▶ [Text to read]
The Development, Concepts and Doctrine Centre (DCDC) is the United Kingdom (UK) Ministry of Defence’s (MOD's) think tank.

History
The DCDC, originally called the Joint Doctrine and Concepts Centre (JDCC), was established as a result of the 1998 Strategic Defence Review. The UK recognised that it needed to have a clearer long-term vision of the way in which it expected it forces and their methods of operation to develop.

Structure
The DCDC is headed by a two-star officer, located at Shrivenham and is under the UK's Strategic Command but reports to the Vice Chief of the Defence Staff (VCDS) who sets its priorities and outputs.

Outputs
DCDC produces many publications relating to the future global environment. It also has a Doctrine Team responsible for writing and maintaining a range of joint operational level UK and NATO doctrine publications, and Strategy, Analysis and Research and Legal Teams such as the Global Strategic Trends Programme.

▶ [Stored records]
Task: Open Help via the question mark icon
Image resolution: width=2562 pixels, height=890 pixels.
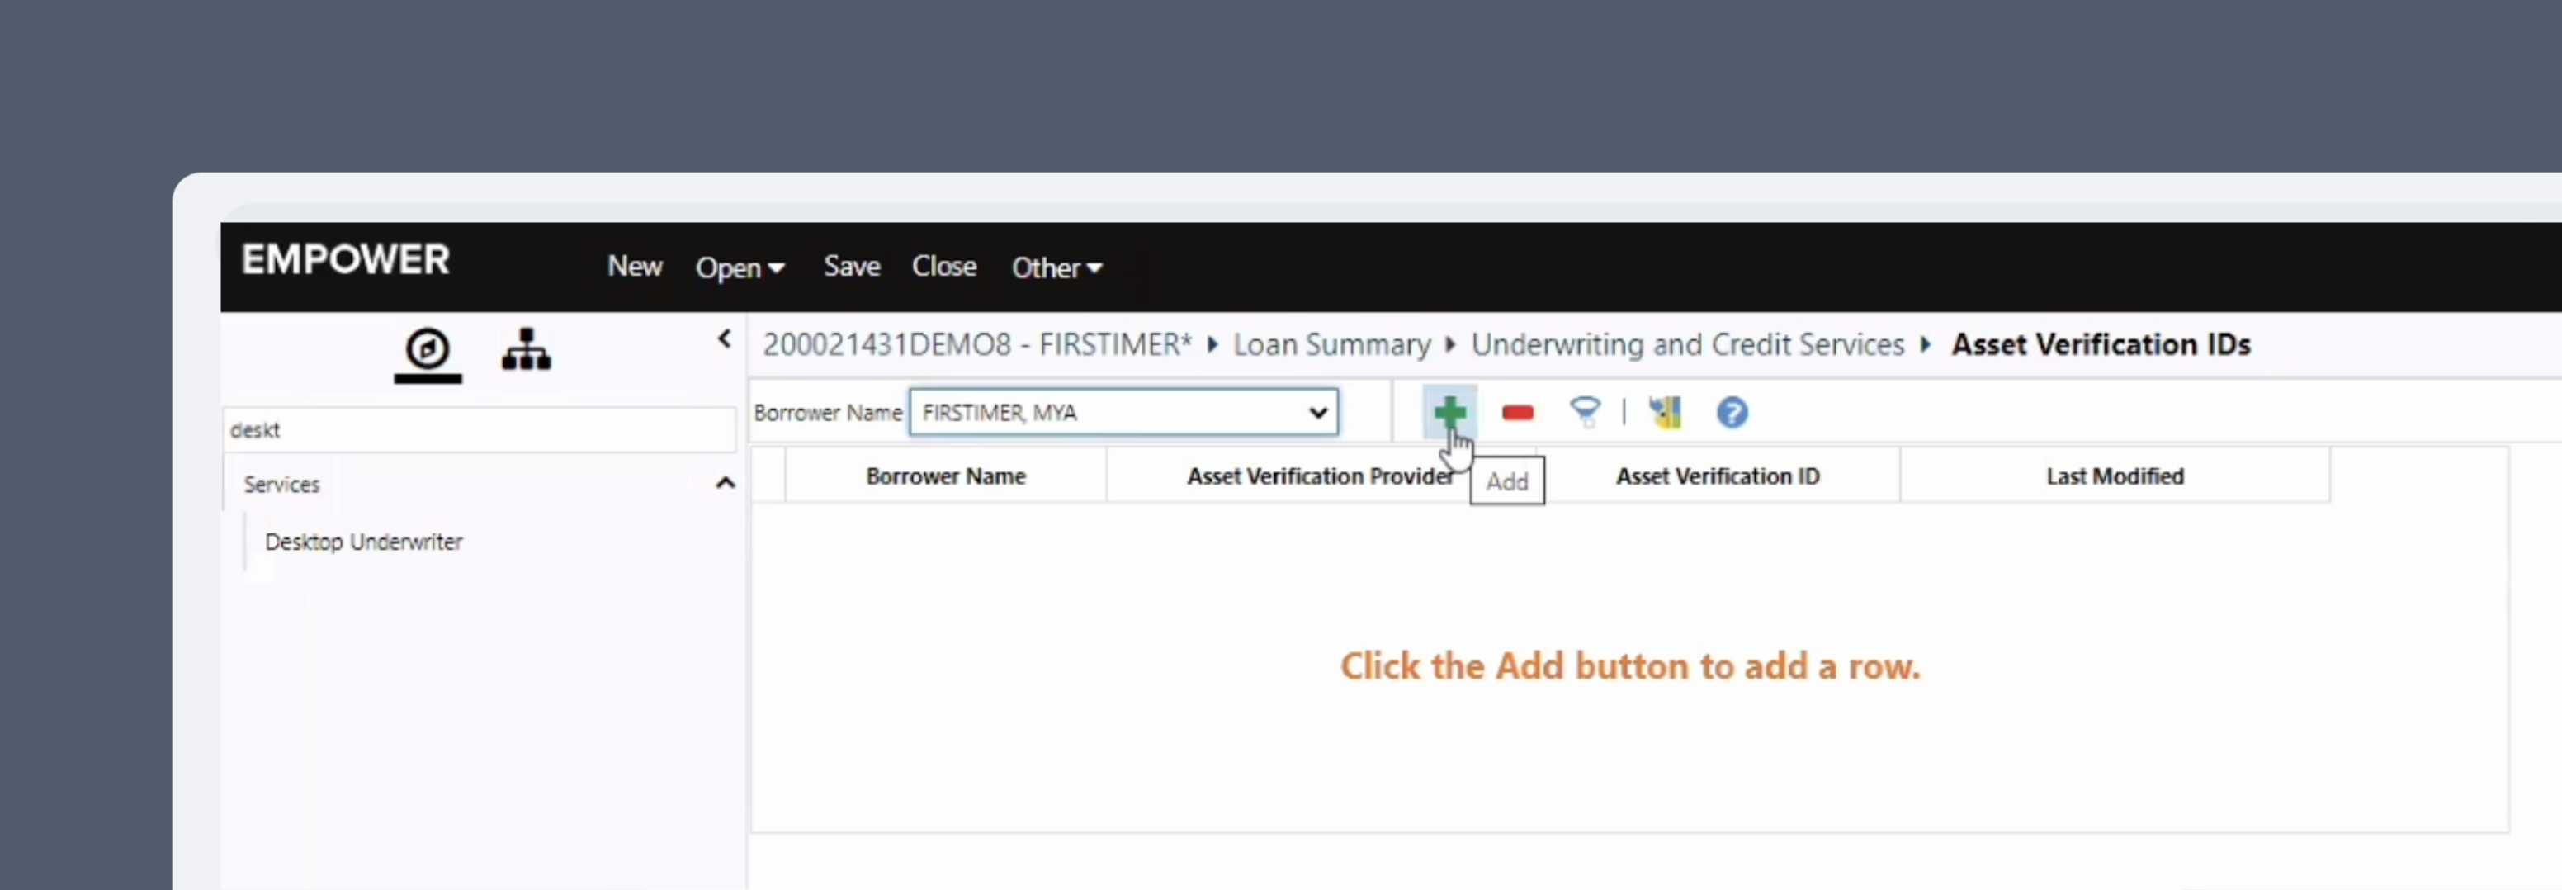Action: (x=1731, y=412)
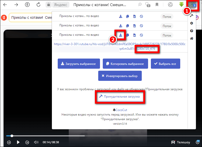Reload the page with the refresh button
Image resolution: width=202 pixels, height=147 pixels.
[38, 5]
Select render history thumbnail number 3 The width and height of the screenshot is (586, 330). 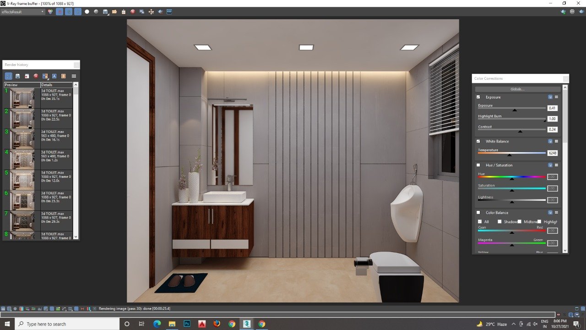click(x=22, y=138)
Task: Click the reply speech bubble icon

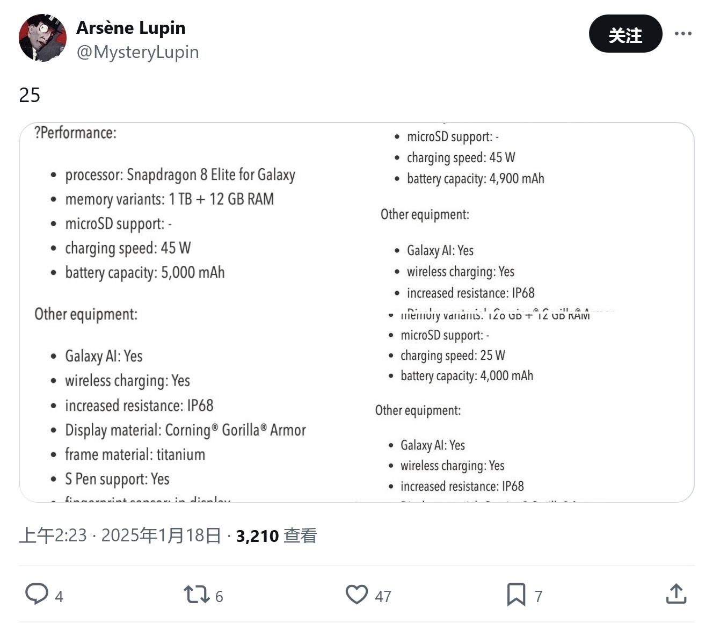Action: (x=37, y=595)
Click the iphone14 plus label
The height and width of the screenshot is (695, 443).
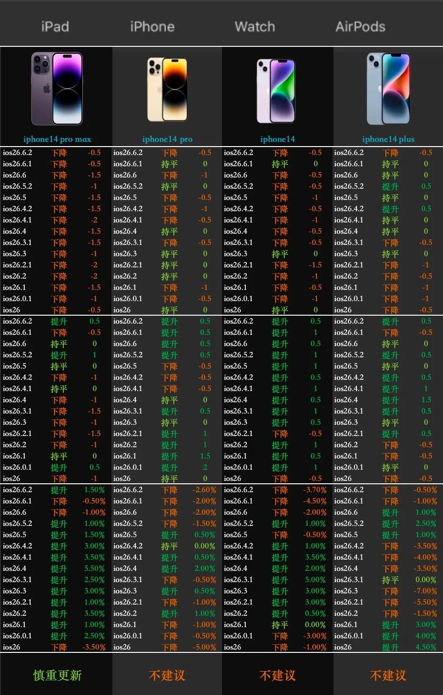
...
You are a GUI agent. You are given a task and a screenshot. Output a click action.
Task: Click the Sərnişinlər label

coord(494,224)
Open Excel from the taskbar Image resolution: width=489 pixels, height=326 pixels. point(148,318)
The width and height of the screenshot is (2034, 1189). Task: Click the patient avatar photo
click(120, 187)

▶ [Set task 1]
Can you reproduce the records verbatim from the line with "The width and height of the screenshot is (2034, 1189)." through the line with "click(120, 187)", including both of those lines?
▶ [Set task 2]
Could you continue the text about the Development, Concepts and Doctrine Centre from where it stops?

▶ [Task output 1]
The width and height of the screenshot is (2034, 1189). Task: Click the patient avatar photo
click(120, 187)

▶ [Task output 2]
Directors
The list of Directors of the JDCC and DCDC have been:

Director JDCC
Major-General Anthony Milton 1999-2002
Air Vice-Marshal Iain McNicoll 2002-2005
Rear Admiral Christopher Parr 2005-2008 (JDCC became DCDC around 2006)

Director DCDC
Major-General Paul Newton 2008-2010
Air Vice-Marshal M. Paul Colley 2010-2012
Major-General Andrew Sharpe 2012-2013
Rear Admiral Paul Bennett 2013-2013
Rear Admiral John Kingwell 2013-2016
Major General Gerald I. Mitchell 2016-2020
Major-General Darrell Amison 2020–2022.
Air Vice-Marshal John Monahan 2022–present

References

External links
Development, Concepts and Doctrine Centre
Development, Concepts and Doctrine Centre  Archived Website

British defence policymaking
Futures studies organizations
Prediction
Ministry of Defence (United Kingdom)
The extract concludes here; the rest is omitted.